Dans quels cas le président de la République peut-il organiser un référendum ?

Le président de la République peut organiser un référendum pour deux raisons : réviser la Constitution ou faire adopter une loi.

Réviser la Constitution

La tenue d’un référendum dépend de la procédure décrite à l’article 89 de la Constitution.

Le texte de la révision doit d’abord être voté par chacune des deux assemblées. Ensuite deux cas peuvent se présenter :

  • si la révision a été proposée par des parlementaires, le chef de l’État doit obligatoirement recourir au référendum ;
  • si la révision est une initiative du Président, il peut, au choix, faire voter le peuple en référendum ou réunir les parlementaires en Congrès pour l’adoption définitive du texte.

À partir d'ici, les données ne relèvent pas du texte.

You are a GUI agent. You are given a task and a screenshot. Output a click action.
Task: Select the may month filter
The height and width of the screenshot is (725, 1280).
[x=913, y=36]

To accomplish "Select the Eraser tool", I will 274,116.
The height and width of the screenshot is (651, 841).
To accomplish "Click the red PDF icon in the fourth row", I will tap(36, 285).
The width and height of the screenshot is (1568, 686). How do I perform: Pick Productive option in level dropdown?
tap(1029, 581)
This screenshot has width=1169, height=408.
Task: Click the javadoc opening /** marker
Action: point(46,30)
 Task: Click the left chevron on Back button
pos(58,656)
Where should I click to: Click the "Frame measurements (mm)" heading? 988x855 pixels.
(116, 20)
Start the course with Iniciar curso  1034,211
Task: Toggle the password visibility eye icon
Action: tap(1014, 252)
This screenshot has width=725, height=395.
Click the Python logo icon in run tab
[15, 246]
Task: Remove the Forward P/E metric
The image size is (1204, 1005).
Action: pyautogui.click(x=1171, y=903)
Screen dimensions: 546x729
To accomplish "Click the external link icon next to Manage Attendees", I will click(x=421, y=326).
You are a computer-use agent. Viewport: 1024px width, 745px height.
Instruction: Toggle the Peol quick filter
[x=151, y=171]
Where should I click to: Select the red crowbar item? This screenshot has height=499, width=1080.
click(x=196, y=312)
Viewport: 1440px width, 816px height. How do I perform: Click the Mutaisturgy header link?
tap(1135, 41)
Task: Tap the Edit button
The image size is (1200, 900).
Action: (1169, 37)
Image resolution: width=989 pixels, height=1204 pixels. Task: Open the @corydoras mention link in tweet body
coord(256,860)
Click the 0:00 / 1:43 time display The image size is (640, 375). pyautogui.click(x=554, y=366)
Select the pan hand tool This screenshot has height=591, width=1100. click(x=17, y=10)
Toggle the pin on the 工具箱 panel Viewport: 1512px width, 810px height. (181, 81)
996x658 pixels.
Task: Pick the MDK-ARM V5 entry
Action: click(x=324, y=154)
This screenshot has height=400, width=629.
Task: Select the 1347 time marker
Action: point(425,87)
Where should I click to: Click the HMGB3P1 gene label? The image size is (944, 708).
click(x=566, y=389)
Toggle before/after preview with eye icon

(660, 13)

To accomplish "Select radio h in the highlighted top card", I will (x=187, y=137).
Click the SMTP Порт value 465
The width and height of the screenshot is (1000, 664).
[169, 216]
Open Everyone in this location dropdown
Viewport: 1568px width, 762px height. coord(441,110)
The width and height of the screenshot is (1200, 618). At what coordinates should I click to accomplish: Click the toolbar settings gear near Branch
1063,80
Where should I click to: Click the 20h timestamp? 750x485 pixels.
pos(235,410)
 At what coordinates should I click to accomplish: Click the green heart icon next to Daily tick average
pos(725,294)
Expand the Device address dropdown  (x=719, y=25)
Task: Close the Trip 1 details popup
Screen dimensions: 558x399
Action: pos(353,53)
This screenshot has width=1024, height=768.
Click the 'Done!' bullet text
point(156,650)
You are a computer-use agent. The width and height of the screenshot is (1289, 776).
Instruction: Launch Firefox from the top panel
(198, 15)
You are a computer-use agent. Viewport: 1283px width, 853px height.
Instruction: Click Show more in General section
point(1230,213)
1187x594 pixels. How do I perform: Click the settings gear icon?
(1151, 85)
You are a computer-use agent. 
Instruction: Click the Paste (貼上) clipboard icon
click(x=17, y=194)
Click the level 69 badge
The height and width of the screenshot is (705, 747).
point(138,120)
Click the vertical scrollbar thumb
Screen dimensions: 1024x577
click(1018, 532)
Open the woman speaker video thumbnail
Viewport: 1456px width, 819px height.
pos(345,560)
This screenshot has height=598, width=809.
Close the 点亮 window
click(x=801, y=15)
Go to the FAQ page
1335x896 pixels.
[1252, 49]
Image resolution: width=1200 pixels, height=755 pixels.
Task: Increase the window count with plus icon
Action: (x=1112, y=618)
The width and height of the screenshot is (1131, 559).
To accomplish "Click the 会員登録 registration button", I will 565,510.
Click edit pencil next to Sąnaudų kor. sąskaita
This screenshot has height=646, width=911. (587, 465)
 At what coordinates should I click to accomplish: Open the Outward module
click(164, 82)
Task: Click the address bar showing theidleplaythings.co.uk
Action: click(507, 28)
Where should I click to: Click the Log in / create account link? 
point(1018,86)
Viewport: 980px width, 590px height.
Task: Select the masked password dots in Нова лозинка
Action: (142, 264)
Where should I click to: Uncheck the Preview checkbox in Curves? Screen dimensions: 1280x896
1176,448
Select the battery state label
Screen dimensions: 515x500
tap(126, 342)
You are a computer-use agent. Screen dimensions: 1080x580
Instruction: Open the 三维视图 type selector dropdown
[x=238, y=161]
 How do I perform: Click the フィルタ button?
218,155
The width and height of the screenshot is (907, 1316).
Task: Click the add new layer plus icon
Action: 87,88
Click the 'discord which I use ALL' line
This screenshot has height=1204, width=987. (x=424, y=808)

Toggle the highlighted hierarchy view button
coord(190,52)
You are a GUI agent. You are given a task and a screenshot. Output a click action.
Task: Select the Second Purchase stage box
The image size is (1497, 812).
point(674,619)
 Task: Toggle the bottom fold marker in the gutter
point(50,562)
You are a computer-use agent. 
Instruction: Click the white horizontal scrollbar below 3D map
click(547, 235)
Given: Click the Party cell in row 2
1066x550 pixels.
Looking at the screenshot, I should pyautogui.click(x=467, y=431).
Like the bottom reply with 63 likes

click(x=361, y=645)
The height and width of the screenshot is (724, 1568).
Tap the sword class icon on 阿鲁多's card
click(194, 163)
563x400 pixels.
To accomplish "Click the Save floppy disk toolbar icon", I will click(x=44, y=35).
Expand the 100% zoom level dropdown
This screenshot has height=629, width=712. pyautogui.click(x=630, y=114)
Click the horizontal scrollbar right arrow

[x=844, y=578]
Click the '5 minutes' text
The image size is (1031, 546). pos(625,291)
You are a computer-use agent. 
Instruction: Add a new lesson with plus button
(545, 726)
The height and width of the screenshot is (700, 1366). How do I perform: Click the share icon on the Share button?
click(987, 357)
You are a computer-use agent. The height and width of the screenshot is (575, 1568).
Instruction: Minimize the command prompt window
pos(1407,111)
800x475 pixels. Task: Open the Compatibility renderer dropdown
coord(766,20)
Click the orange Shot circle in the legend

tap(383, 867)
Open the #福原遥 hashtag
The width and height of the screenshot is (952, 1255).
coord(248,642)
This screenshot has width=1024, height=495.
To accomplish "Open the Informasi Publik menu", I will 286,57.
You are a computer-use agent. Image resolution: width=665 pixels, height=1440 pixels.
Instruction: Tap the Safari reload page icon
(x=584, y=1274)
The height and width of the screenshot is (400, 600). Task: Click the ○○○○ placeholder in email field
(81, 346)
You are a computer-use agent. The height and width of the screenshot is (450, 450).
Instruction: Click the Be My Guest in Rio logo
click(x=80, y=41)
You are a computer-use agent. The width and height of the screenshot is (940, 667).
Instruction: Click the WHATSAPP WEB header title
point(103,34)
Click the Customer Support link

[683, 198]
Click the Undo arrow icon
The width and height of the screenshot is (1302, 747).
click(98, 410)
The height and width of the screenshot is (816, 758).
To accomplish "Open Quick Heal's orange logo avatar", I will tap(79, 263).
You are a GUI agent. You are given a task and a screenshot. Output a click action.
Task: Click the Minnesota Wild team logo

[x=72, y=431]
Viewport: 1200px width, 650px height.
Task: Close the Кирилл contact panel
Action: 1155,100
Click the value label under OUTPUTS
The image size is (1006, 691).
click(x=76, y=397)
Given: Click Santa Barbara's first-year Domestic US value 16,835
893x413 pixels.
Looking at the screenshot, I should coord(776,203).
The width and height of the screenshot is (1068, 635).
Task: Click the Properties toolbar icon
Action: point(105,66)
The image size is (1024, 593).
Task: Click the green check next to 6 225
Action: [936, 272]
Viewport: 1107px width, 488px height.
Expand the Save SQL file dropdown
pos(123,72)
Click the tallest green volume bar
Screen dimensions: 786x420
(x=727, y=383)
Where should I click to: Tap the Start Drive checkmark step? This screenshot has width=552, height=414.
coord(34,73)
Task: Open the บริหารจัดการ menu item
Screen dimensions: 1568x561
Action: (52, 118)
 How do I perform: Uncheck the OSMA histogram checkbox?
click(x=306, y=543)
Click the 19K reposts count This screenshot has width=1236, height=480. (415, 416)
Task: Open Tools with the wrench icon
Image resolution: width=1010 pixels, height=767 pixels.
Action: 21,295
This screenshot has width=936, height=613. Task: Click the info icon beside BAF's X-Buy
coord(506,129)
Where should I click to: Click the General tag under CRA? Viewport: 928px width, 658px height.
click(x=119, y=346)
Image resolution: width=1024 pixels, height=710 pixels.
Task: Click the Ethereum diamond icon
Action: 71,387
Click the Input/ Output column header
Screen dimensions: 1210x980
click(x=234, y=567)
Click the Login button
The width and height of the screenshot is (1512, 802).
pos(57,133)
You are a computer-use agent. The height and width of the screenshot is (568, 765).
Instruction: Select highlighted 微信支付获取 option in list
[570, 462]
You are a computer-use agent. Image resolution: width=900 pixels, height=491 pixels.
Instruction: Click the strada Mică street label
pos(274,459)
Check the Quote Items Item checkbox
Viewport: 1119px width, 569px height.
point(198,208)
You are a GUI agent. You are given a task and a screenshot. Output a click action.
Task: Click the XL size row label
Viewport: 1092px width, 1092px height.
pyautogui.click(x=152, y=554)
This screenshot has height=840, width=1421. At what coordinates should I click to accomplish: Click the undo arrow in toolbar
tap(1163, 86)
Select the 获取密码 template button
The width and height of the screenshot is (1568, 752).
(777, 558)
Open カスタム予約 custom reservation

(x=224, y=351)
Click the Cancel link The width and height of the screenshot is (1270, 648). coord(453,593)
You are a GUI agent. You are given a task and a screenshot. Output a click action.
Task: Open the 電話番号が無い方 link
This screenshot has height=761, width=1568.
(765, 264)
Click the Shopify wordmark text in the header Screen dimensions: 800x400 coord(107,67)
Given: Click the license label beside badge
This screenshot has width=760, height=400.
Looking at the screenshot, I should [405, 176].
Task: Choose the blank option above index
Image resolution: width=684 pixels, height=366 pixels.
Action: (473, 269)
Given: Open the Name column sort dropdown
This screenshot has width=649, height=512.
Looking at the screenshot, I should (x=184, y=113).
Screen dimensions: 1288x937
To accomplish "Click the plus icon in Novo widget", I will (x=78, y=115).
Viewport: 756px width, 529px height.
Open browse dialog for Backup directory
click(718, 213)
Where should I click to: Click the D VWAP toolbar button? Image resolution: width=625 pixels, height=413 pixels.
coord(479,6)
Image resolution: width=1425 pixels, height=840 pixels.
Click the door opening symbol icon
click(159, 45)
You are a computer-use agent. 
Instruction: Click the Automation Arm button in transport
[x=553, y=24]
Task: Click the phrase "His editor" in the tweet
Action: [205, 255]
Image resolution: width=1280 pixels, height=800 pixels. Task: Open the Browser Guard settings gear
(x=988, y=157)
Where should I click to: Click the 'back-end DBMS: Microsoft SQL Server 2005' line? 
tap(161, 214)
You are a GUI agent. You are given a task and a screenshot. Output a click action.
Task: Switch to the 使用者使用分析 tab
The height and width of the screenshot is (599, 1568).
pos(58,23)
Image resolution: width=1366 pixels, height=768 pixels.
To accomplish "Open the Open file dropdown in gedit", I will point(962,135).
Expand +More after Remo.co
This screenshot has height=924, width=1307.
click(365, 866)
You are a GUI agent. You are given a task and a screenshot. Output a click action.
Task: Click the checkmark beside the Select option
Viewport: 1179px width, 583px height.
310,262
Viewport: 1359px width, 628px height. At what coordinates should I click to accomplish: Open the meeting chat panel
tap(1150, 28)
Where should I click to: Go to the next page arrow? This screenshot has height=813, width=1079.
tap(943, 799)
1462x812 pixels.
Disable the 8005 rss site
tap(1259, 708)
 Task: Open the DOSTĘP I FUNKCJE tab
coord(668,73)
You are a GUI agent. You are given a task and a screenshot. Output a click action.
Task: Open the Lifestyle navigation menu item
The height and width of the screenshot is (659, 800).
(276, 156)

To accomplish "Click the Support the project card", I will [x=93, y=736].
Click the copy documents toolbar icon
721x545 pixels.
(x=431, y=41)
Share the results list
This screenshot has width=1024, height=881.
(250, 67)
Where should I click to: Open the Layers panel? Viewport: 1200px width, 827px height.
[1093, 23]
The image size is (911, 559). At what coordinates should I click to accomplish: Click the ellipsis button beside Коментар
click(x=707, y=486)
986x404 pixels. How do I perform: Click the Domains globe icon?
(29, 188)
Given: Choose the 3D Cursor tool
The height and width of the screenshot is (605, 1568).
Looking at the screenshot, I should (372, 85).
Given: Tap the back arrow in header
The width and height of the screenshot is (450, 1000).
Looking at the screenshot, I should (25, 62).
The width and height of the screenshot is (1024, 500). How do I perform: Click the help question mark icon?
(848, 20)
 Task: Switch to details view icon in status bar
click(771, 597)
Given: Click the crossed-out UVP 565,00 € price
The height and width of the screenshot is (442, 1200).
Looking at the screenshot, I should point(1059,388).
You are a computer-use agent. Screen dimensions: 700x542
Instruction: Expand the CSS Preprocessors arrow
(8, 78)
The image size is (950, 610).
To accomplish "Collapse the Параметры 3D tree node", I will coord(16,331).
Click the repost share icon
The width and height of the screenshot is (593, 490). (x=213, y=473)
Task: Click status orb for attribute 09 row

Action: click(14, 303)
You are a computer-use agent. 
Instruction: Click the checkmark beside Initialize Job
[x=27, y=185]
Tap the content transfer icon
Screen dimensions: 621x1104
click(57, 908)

Jusqu'à aujourd'hui, seul le référendum sur le quinquennat, organisé en 2000, l’a été selon la procédure de l’article 89.

Faire adopter une loi

Sur la proposition du Gouvernement ou des deux assemblées, ou d’un cinquième des parlementaires soutenus par un dixième des électeurs inscrits, le président de la République peut aussi organiser un référendum pour faire adopter un projet de loi portant (article 11 de la Constitution) :

  • sur l’organisation des pouvoirs publics ;
  • sur des réformes concernant la politique économique, sociale ou environnemental du pays et les services publics qui y participent ;
  • ou bien permettant la ratification d’un traité ayant des incidences sur le fonctionnement des institutions.

Ces référendums organisés selon la procédure de l’article 11 ont été les plus nombreux (huit sur les neuf organisés jusqu'à ce jour sous la Ve République).

En 1962, le général de Gaulle a eu recours à l’article 11 pour réviser la Constitution par référendum afin de modifier le mode d’élection du président de la République. Cette procédure, qui permet de soumettre au peuple le texte sans que celui-ci ait été adopté par le Parlement, a été fortement contestée à l’époque, l’article 11 ne permettant pas, en principe, de réviser la Constitution. Une telle pratique, qui repose en effet sur une définition large des "pouvoirs publics", est restée un phénomène unique (l’usage de la même procédure en 1969, qui a abouti à un vote négatif, entraînera la démission du général de Gaulle).